AFSCME Council 31 is urging management at the Illinois Department of Corrections (DOC) and Department of Juvenile Justice (DJJ) to do more to fight the growing problem of inmate assaults on prison and youth center staff.

Assaults on staff in state correctional facilities have increased by 51 percent in the last two years. In a recent news conference, Council 31 Executive Director Roberta Lynch attributed the rise in violent outbreaks to policy and operational changes driven by costs. She was joined by corrections and juvenile justice employees who have been victims of or witnesses to assaults.

Lynch said changes DOC has made to its inmate-classification system may be a contributing factor. The department recently began reclassifying violent offenders so they are transferred from maximum-security prisons to medium- and minimum-security facilities – decisions that that appear to be budget-driven rather than based on consultation and input from front-line staff, she said.

“Is it because ... prisons with lower security levels have lower staffing levels and cost less to operate?” Lynch asked. “Far too little attention is paid to the human cost of increasing violence against staff.”

‘Management Has Got to Care’

Cody Dornes, a correctional officer (CO) and president of AFSCME Local 46, told of a female CO at East Moline Correctional Center who was left alone with more than 100 inmates and faulty radio equipment and was attacked from behind and beaten in the head.

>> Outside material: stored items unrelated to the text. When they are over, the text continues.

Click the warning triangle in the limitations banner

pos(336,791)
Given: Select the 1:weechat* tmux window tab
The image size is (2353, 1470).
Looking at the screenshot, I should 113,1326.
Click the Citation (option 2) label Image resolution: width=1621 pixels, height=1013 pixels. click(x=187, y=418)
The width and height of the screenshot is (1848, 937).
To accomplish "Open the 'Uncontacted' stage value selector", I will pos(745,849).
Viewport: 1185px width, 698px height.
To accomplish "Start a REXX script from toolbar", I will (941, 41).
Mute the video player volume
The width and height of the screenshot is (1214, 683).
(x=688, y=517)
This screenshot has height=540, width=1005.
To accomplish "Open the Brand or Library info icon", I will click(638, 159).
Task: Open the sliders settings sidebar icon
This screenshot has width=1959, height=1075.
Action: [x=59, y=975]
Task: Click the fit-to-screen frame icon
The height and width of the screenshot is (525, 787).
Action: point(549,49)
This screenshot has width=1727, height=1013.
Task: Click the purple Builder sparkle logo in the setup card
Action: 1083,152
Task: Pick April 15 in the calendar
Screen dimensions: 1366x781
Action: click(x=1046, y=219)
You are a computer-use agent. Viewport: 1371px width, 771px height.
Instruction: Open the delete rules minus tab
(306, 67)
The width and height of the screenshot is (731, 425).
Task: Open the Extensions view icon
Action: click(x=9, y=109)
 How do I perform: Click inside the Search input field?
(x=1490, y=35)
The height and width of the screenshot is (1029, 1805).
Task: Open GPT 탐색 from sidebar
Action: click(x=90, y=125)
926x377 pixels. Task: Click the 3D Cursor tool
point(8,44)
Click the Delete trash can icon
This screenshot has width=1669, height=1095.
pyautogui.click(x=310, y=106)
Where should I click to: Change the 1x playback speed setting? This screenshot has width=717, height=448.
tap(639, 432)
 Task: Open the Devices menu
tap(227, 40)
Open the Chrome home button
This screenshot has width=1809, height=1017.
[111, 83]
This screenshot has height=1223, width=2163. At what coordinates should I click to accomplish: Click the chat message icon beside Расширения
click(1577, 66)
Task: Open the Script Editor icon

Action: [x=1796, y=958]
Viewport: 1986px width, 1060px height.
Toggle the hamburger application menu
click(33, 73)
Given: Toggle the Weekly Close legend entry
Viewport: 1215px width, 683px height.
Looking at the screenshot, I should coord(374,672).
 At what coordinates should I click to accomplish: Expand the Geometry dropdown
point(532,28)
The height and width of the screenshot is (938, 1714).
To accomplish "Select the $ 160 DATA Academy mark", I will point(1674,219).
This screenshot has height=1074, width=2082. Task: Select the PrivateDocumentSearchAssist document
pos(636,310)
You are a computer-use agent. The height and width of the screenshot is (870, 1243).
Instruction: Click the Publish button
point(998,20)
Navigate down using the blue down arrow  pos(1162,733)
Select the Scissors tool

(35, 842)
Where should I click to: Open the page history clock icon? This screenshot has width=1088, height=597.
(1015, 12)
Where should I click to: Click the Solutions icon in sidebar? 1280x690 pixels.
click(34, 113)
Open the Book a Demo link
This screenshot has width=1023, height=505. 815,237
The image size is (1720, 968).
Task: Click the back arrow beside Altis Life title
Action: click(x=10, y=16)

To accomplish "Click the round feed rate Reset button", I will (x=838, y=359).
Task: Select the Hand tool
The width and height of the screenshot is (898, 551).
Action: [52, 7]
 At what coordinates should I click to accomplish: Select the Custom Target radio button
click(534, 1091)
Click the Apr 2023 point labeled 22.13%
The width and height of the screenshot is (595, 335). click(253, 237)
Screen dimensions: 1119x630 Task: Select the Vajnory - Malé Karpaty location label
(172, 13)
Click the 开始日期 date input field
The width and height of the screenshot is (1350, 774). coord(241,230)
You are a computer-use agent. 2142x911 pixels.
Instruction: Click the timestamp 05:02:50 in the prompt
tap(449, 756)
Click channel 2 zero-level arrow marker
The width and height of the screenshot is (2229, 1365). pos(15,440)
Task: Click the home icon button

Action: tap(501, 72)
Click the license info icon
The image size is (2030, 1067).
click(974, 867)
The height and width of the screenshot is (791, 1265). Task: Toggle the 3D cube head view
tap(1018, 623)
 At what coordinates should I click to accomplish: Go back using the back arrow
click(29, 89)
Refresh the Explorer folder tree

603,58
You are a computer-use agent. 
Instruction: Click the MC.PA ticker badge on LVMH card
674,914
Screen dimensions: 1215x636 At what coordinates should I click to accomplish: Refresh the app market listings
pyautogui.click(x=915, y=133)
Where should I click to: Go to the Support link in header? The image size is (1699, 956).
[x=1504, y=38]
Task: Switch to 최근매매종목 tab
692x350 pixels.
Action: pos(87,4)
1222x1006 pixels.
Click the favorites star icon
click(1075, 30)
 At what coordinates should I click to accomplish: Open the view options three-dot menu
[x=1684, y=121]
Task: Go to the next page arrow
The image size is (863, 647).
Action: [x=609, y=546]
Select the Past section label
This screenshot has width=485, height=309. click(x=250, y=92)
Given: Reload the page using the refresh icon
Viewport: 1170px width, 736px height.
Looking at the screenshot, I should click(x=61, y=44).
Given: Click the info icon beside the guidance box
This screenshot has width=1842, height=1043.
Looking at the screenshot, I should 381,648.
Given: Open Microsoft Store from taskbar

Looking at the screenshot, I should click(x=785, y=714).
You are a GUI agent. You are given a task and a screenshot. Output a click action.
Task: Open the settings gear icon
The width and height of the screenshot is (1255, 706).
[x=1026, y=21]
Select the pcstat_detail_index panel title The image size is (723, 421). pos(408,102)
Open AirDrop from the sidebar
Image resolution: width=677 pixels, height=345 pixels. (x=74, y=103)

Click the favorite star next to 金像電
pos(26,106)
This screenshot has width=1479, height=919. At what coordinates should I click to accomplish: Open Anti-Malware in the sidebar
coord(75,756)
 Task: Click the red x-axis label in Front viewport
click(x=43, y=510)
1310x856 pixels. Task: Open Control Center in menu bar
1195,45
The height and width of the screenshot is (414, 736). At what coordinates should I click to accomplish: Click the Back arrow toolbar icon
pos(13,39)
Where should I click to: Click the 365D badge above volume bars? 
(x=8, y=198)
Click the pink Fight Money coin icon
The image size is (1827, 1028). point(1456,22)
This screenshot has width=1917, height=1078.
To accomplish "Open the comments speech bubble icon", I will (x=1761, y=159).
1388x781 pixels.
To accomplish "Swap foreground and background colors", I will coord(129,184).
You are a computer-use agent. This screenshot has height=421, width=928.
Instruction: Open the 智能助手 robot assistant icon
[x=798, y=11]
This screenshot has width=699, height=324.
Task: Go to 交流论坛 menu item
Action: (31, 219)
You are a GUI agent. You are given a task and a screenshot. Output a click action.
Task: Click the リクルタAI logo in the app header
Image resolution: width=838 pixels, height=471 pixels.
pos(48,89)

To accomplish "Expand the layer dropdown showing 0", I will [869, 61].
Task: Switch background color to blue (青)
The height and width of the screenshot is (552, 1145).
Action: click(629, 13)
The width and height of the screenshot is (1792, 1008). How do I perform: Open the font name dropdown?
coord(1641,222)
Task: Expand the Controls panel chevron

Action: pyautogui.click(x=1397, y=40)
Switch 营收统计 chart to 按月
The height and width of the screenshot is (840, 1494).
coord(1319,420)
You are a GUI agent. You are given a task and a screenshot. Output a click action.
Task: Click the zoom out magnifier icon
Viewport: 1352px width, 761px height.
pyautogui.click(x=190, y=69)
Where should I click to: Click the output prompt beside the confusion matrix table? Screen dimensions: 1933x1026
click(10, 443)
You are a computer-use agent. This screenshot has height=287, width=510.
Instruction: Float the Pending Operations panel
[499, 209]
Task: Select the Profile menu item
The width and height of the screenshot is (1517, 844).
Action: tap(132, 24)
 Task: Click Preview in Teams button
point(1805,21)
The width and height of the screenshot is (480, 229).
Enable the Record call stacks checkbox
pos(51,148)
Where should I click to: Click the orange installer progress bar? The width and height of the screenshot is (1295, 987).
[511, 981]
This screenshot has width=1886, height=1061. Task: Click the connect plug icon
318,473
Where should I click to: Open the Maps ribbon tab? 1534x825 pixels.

Dornes said that to make prisons safe, “we need more staff … we need radios that work, we need DOC to stop reclassifying dangerous inmates and assigning them to less-secure facilities. And we need appropriate treatment and placement of mentally ill inmates, including holding them accountable for their actions.”

Ultimately, Lynch said, “Management has got to care. They have to care about employee safety.” 

Illinois is not alone in seeing an increase in overall prison violence. The problem is growing across much of the Midwest and the nation.

In Nebraska, for instance, inmate assaults on COs spiked at Tecumseh State Correctional Institution this year, with at least 11 assaults resulting in serious injuries to COs in a two-month period, according to the Omaha World-Herald.

In Iowa, AFSCME Council 61 is demanding quick action “before someone gets killed” after two COs were attacked by inmates within a week at the Iowa State Penitentiary.

AFSCME has long been an advocate for stronger safety measures and adequate staffing levels in prisons.